_Task data_:
"""

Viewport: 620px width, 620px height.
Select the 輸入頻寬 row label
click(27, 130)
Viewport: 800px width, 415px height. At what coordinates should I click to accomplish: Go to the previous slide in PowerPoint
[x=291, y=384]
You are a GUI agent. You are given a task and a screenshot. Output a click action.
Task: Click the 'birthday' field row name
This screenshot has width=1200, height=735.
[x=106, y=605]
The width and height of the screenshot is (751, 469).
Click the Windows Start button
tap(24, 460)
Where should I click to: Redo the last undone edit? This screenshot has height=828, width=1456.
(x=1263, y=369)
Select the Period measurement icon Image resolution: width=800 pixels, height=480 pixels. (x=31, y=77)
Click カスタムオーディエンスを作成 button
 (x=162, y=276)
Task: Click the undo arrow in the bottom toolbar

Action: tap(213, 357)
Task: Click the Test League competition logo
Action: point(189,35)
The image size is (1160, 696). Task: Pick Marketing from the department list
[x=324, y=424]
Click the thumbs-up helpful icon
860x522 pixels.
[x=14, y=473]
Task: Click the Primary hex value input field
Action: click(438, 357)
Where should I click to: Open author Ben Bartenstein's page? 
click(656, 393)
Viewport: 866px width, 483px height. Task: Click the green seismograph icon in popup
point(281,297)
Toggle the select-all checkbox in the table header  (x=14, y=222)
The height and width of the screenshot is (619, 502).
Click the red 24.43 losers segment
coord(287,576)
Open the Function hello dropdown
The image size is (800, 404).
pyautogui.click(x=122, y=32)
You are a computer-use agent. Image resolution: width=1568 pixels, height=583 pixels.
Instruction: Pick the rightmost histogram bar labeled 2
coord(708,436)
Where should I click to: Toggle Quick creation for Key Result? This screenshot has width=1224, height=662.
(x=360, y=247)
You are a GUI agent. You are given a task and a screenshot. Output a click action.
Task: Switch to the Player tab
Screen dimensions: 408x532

"""

_Try it_: You are asked to transcribe the complete data exactly.

_Exercise result_:
Viewport: 620px width, 620px height.
Select the 輸入頻寬 row label
click(27, 130)
Viewport: 800px width, 415px height. At what coordinates should I click to accomplish: Go to the previous slide in PowerPoint
[x=291, y=384]
You are a GUI agent. You are given a task and a screenshot. Output a click action.
Task: Click the 'birthday' field row name
This screenshot has width=1200, height=735.
[x=106, y=605]
The width and height of the screenshot is (751, 469).
Click the Windows Start button
tap(24, 460)
Where should I click to: Redo the last undone edit? This screenshot has height=828, width=1456.
(x=1263, y=369)
Select the Period measurement icon Image resolution: width=800 pixels, height=480 pixels. (x=31, y=77)
Click カスタムオーディエンスを作成 button
 (x=162, y=276)
Task: Click the undo arrow in the bottom toolbar

Action: tap(213, 357)
Task: Click the Test League competition logo
Action: point(189,35)
The image size is (1160, 696). Task: Pick Marketing from the department list
[x=324, y=424]
Click the thumbs-up helpful icon
860x522 pixels.
[x=14, y=473]
Task: Click the Primary hex value input field
Action: click(438, 357)
Where should I click to: Open author Ben Bartenstein's page? 
click(656, 393)
Viewport: 866px width, 483px height. Task: Click the green seismograph icon in popup
point(281,297)
Toggle the select-all checkbox in the table header  (x=14, y=222)
The height and width of the screenshot is (619, 502).
Click the red 24.43 losers segment
coord(287,576)
Open the Function hello dropdown
The image size is (800, 404).
pyautogui.click(x=122, y=32)
You are a computer-use agent. Image resolution: width=1568 pixels, height=583 pixels.
Instruction: Pick the rightmost histogram bar labeled 2
coord(708,436)
Where should I click to: Toggle Quick creation for Key Result? This screenshot has width=1224, height=662.
(x=360, y=247)
You are a GUI agent. You are given a task and a screenshot. Output a click action.
Task: Switch to the Player tab
Screen dimensions: 408x532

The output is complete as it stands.